- Requirements
Rewrite the items below, replacing "icon" with "symbol" and keeping everything else the same. Leave the pictures out of your answer.

(Items on finding things on screens)
[start]

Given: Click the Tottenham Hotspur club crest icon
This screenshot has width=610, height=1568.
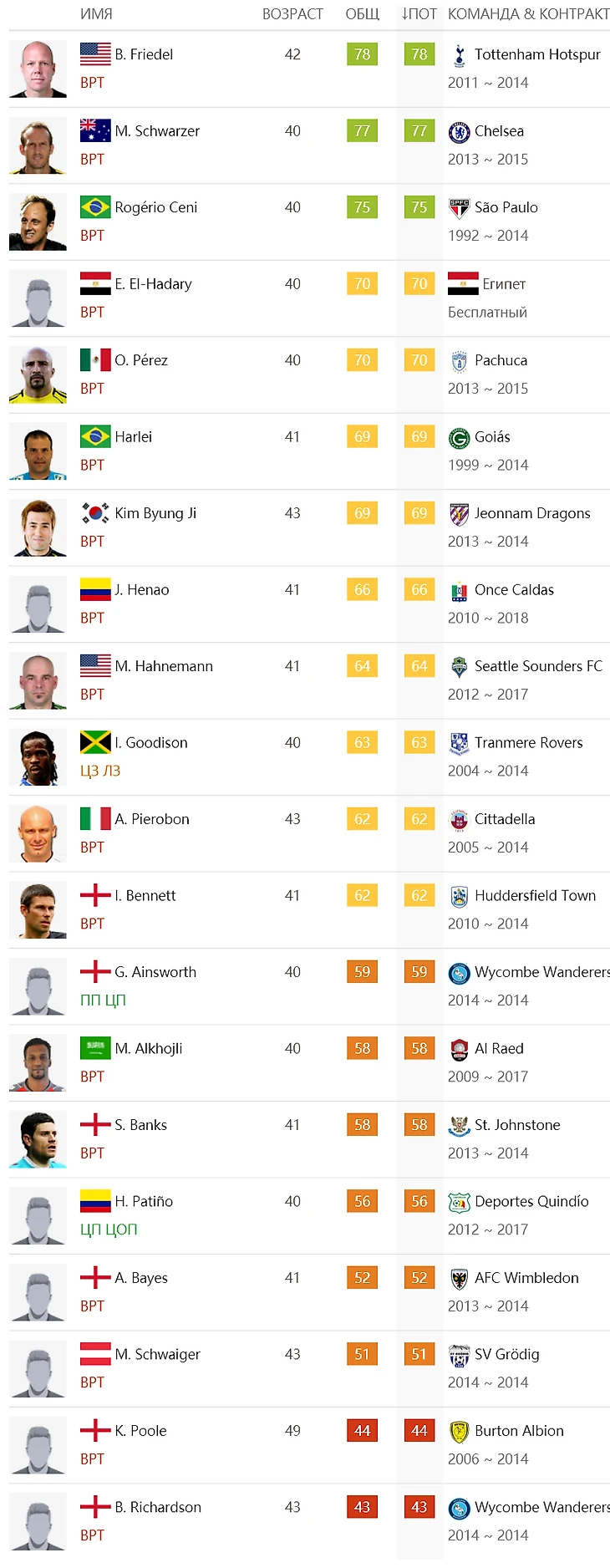Looking at the screenshot, I should tap(459, 55).
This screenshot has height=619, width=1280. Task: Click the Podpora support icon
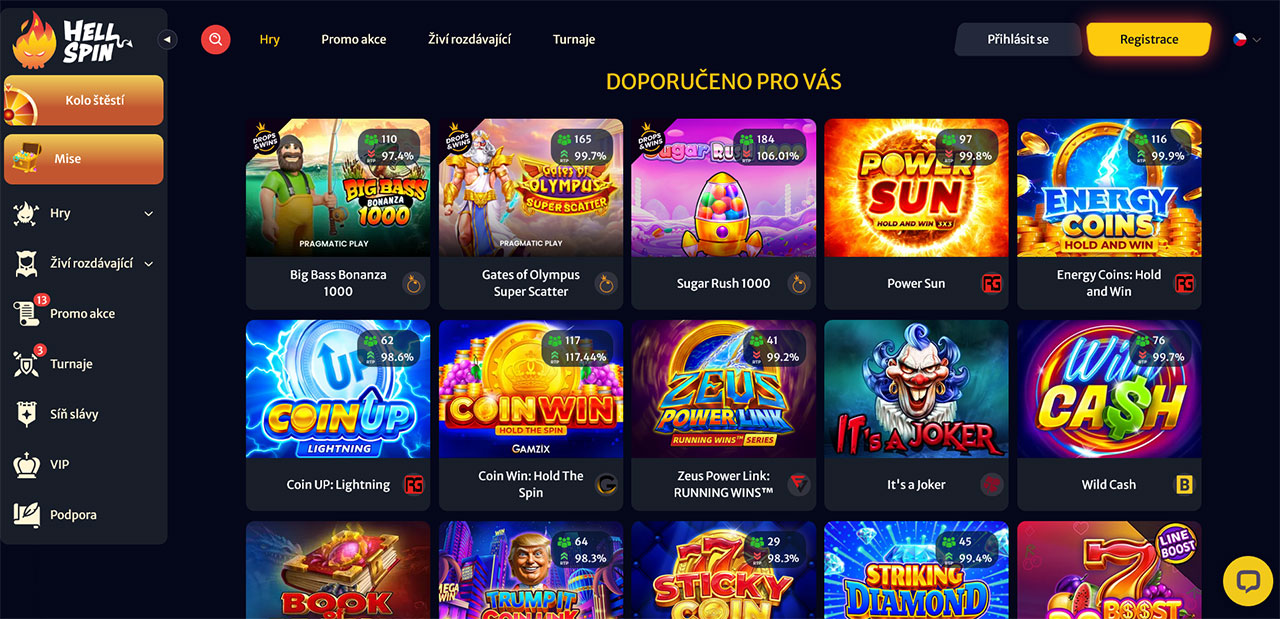click(x=26, y=514)
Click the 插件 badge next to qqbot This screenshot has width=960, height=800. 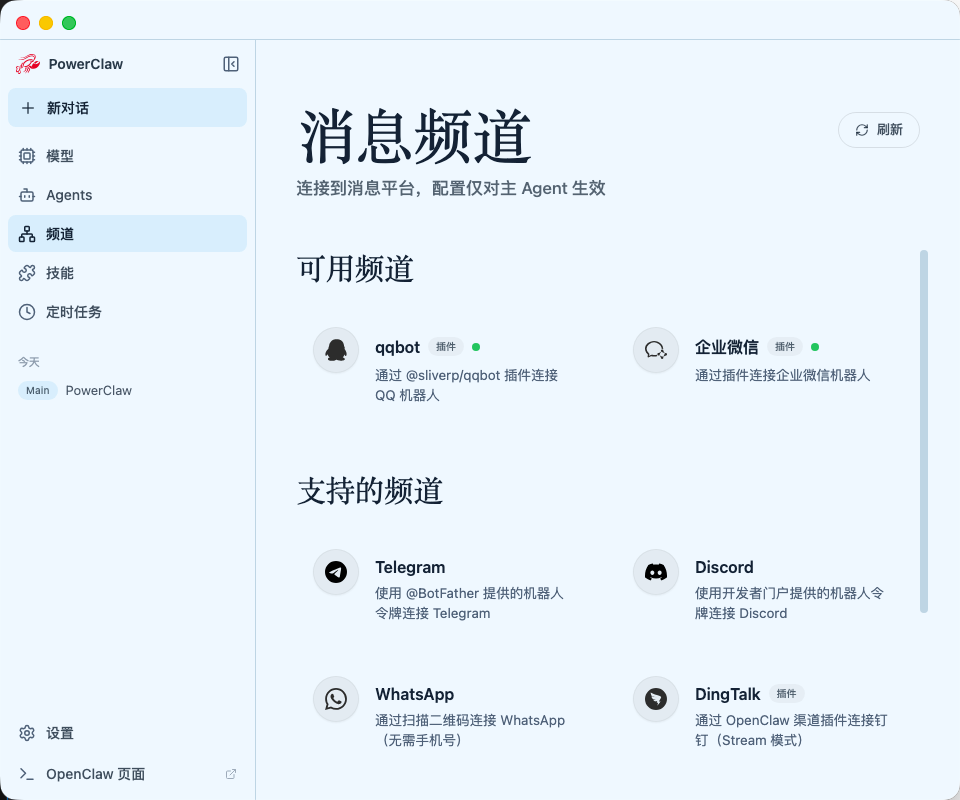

[end]

- Written solution
Given: Click the Tottenham Hotspur club crest symbol
This screenshot has width=610, height=1568.
Looking at the screenshot, I should tap(459, 55).
This screenshot has height=619, width=1280. Task: Click the Podpora support symbol
click(x=26, y=514)
Click the 插件 badge next to qqbot This screenshot has width=960, height=800. 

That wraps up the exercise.